• [Brief]: Would you transcribe only the lines below, from the one containing "The height and" through the end of the material, exactly and with no pictures?
== Material shown ==
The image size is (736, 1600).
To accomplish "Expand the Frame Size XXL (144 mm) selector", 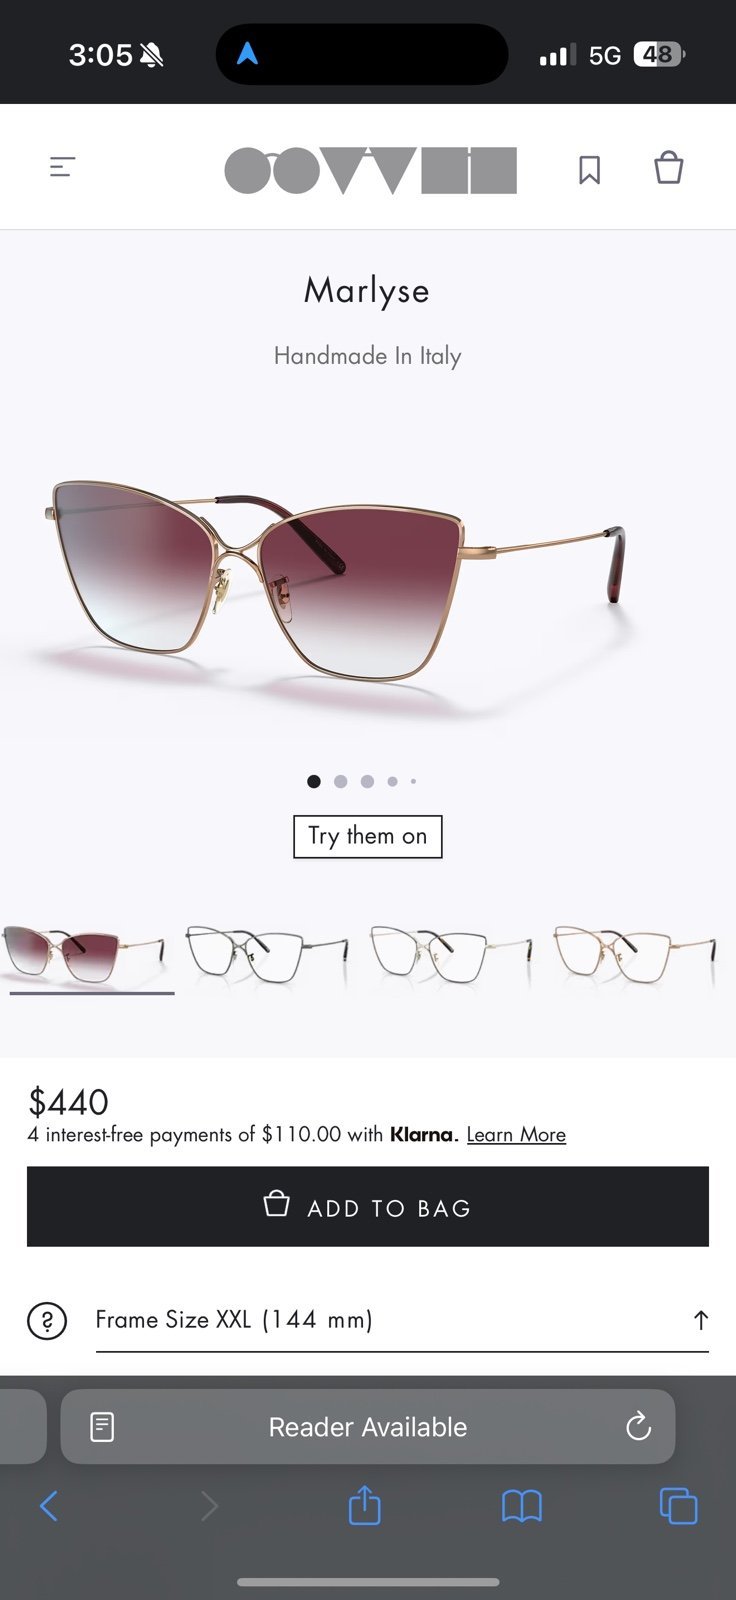I will pyautogui.click(x=402, y=1321).
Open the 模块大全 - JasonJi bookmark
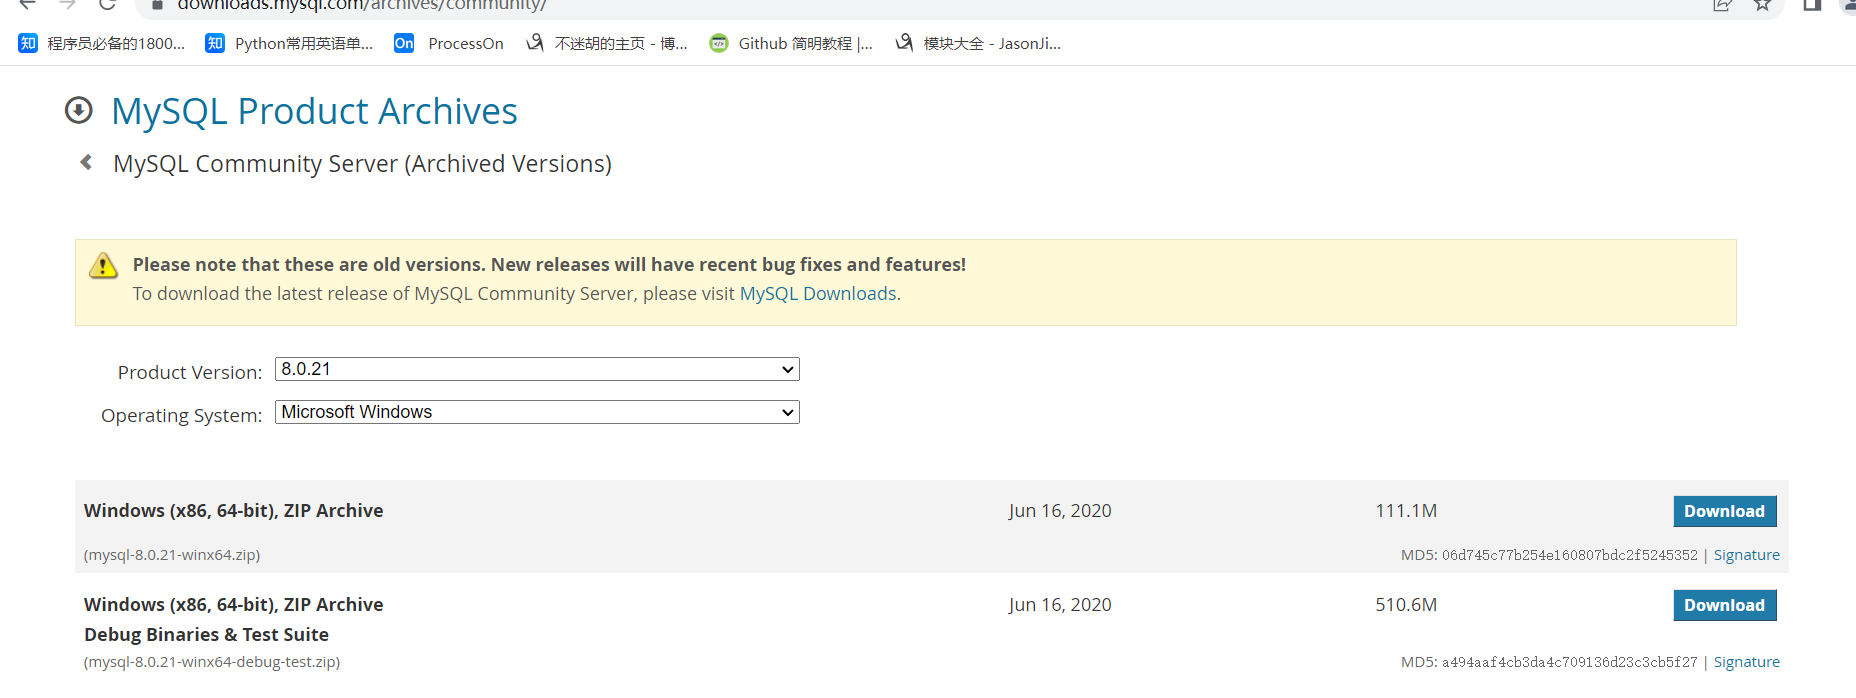The width and height of the screenshot is (1856, 698). 978,43
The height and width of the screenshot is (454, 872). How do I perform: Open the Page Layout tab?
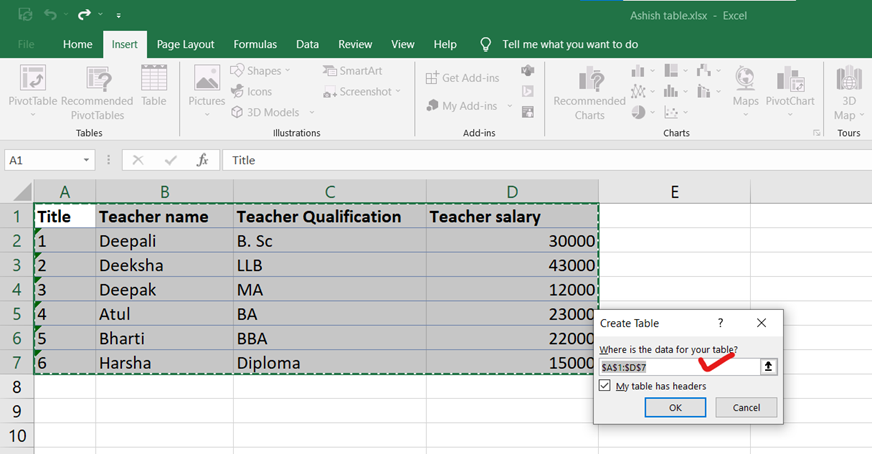(185, 44)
===
• [Answer area]:
The height and width of the screenshot is (454, 872). How do I perform: Open the Page Layout tab?
(185, 44)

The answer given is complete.